# [TO DO]
Reproduce the data that follows character for character, but omit its pictures.

# [DATASET RECORDS]
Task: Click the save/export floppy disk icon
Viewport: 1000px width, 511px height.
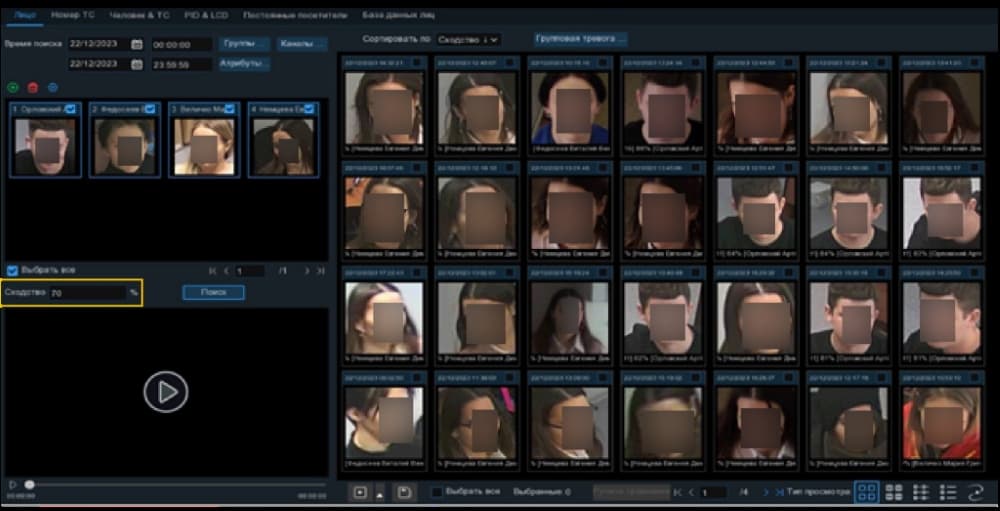Action: [x=403, y=492]
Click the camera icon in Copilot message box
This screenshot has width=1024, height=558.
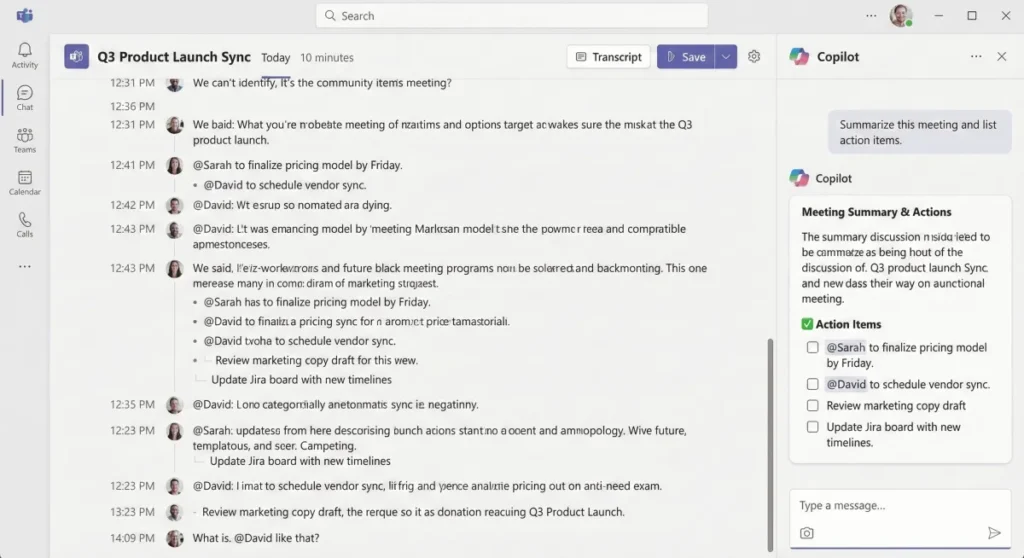tap(807, 533)
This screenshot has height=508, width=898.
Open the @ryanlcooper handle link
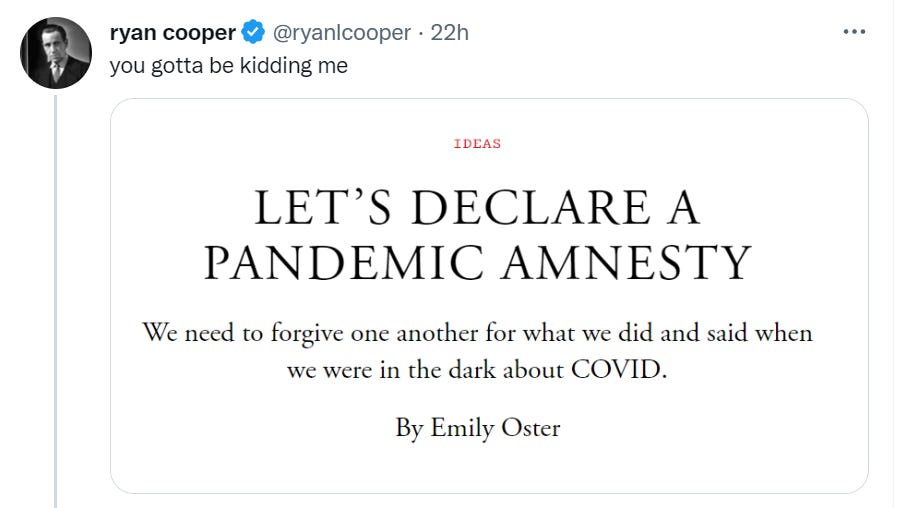click(x=340, y=33)
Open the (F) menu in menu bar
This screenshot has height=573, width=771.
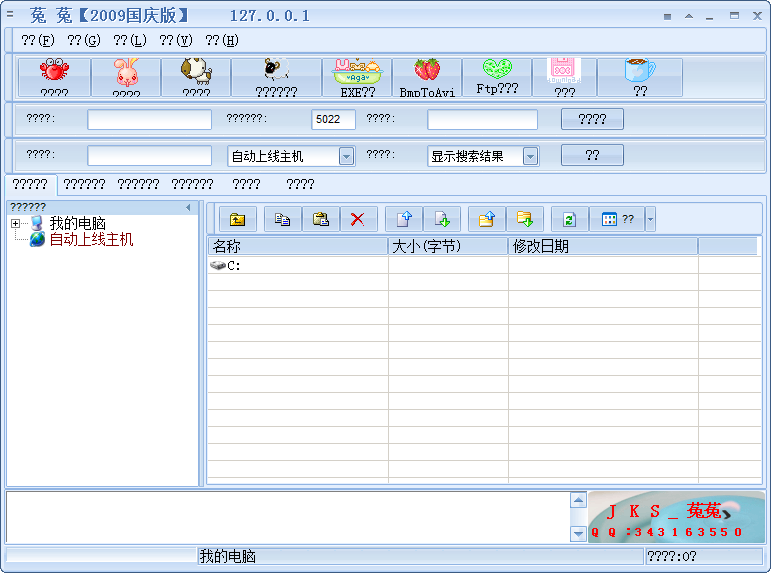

# [SOLUTION TO THIS EXERCISE]
Task: Click the save/export floppy disk icon
Viewport: 1000px width, 511px height.
Action: [x=403, y=492]
Click the camera icon in Copilot message box
This screenshot has width=1024, height=558.
tap(807, 533)
This screenshot has height=508, width=898.
Open the @ryanlcooper handle link
click(x=340, y=33)
Open the (F) menu in menu bar
This screenshot has height=573, width=771.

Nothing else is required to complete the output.